What Cuba will become if it fully opens itself up to us is just another country with a battalion of Starbucks, McDonald's, fast food outlets and the ebb and flow of the financial markets with its offer of loans and financial opportunities.
Fidel may have won his personal war with America, but Cuba should look at how the former Soviet Union countries imploded after Communism and how the financial system employed by the rest of the World is unravelling before our very eyes as an example of the double edged sword that throwing your lot in with the modern World entails.

6 comments:

Aaron said...

The embargo on Cuba has been one of the most absurd actions of the US over the past 50 years. The standard explanation is that Cuba doesn't allow elections, so we can't trade with them. Yet somehow we are able to trade with China and Vietnam and many other countries with no political freedom. I am convinced that isolating despotic regimes almost always leads to less political freedom and even worse economic conditions, and vice versa. I think Cuba is in position to be a prime example of the slippery slope towards freedom if we give them a chance. Plus, another trading/competition partner is also good for us.
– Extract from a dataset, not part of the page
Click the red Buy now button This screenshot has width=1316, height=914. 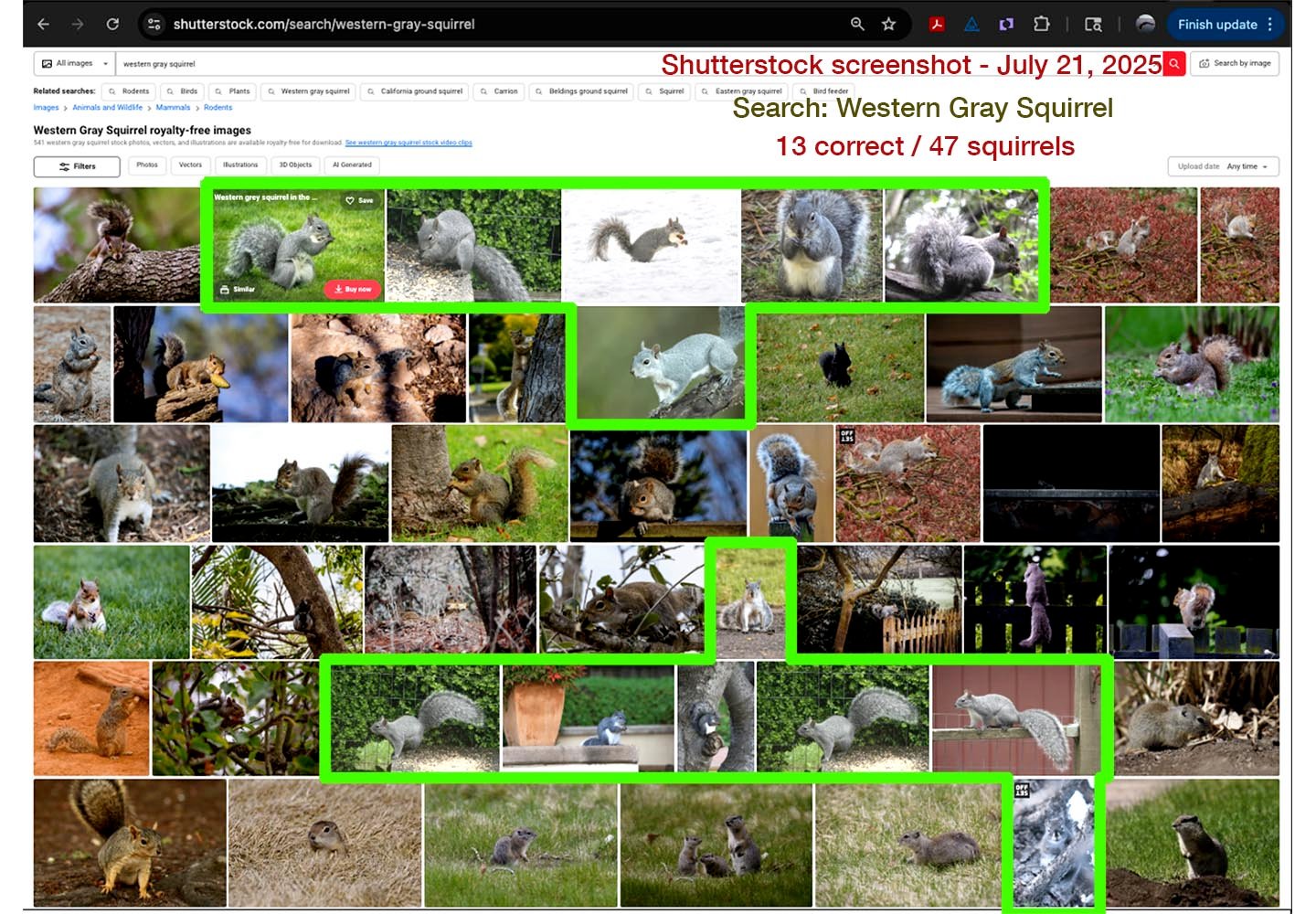[353, 289]
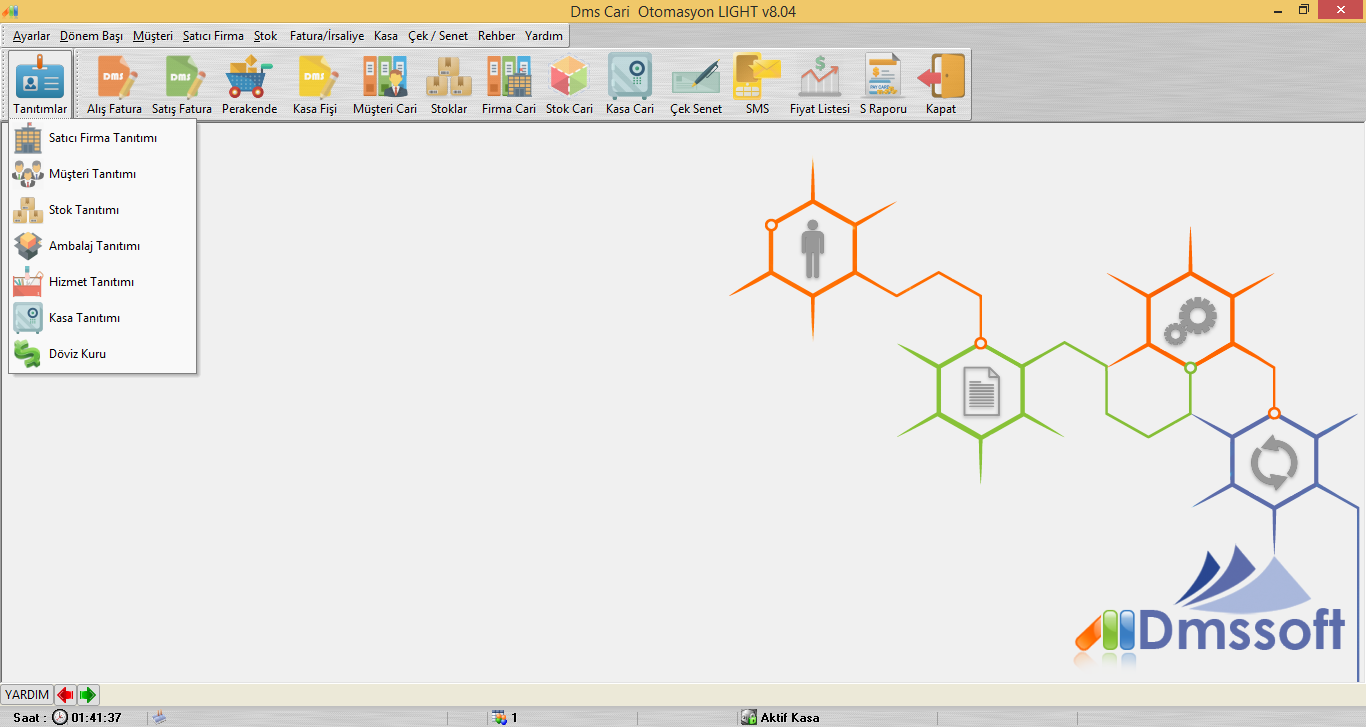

I will also not that I have always thought it odd that the Cuban-American lobby opposes open relations. Apparently they don't recognize the substantial benefits their relatives back in Cuba would see from enhanced opportunity.

Cheezy said...

That's the part that's always confused me, effay... Just guessing here, but is it because the Cuban-American lobby is a highly political group, more interested in effecting political change (i.e. getting themselves and their mates into power on the island) than they are in actually helping their fellow countrymen now? If so, they sound like the Cuban equivalent of that bullshitting shyster, Ahmed Chalabi.

Nog said...

Yeah, there's never been a good reason for the embargo (or at least in the past few decades).

Anonymous said...

Embargo makes no sense to me. It clearly failed to unseat Castro.

The people of Cuba are either totally subjugated to government power (which is what we are told all the time) or the don't mind living in abject poverty.

Q

Don said...

The embargo makes no sense to me either and I will be glad to see it go.

However, Cuban-Americans cannot be characterized as waiting for their chance to get back in. Those I've known have been very patriotic Americans with no desire to move back to the island. They have differing views on the embargo but I gather those in support of it are mostly influenced by hatred of Castro and what he continues to do to their relatives. I don't really know.

That Happy Planet Index is absurd. The obvious reason Cuba ranks so high is because it is "green" for the people having little opportunity to use fossil fuels. The index indeed takes a measure of misery and turns it on its head. Satisfaction is also highly subjective and there's no telling how the data was gathered. Maybe people were overjoyed because no one in their family was thrown in prison that week.

Cuba will never be just another country. Is Costa Rica? Mexico? They will go their own way and I hope they take their time and change peacefully.

Falling on a bruise said...

Peaceful, gradual change and not taking the former Soviet countries route of wanting everything in one fell swoop.